Well, perjalanan pulang saya ke Indonesia dimulai dengan berangkat jam 1.30 pagi dari kampus. Saya diantar sama 김원경, buddy saya. Saya agak ga enak gitu sih sama dia, soalnya itu tengah malem dan sebenernya bus saya ke bandara itu jam 2.30 am. Hahaaa jadi deh kami nunggu di bus terminal selama 1 jam. Ohiya, sebelum kami hail taxi, saya ketemu Ali, Dervis, sama Tim. Saying goodbye to each other. Kali itu sudah ga sedih-sedih amat menghadapi perpisahan. Udah sedih sebelum-sebelumnya. Well, good luck, Ali, on your postgrad study! And have a nice vacation, Dervis, Tim! May you have a nice campus life! Btw, waktu itu Dervis bilang ke saya, kalau ga salah inget, "Thank you. It was really funny. Itu beneran funny loh, beneran." Trus saya mikir, saya beneran kocak po?

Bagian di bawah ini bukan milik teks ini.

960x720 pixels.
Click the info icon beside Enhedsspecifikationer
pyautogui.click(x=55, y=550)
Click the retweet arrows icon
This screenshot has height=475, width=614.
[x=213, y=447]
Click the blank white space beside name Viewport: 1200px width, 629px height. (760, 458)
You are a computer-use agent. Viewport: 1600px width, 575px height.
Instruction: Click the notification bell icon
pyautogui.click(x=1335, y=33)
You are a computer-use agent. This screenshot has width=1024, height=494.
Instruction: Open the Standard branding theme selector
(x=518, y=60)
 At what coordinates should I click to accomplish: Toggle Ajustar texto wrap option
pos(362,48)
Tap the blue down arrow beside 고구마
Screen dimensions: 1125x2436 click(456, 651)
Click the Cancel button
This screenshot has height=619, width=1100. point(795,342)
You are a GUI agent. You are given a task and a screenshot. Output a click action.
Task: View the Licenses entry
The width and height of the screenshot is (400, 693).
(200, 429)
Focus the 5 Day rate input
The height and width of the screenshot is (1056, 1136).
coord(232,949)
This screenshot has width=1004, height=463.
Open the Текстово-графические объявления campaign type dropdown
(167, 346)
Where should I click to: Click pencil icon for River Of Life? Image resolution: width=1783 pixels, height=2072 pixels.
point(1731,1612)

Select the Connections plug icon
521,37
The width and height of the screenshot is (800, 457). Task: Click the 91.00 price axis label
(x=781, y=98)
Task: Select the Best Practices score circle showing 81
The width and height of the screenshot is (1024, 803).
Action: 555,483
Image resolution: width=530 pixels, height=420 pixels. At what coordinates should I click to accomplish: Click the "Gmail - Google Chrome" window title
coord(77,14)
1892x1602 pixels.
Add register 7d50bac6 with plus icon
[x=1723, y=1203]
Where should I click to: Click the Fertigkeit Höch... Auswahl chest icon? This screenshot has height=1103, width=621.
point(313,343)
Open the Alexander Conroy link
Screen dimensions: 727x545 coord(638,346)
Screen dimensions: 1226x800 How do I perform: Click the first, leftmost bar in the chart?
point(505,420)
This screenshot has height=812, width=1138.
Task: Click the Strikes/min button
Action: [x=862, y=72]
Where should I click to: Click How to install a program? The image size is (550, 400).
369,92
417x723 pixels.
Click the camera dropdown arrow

Kamar 22 Juni 2017 00:53:46. Mi Ji dan Ji Yeong sudah pindah ke asrama baru. Tinggal barang-barang ... haduh lupa nama roommate yang jarang pulang

Kali ini, saya memilih tempat duduk di bus persis sama dengan tempat duduk saya saat pertama kali datang ke Gumi, pojok kanan belakang. Saya pikir, biar makin enak diinget gitu haha. Nothing to enjoy in every night trip, jadi saya tidur saja. Pas banget bangunnya
tepat saat sampe bandara. Sampai bandara baru 5.42 am. Iya, saya kepagian. Flight saya jam 11.15 am btw.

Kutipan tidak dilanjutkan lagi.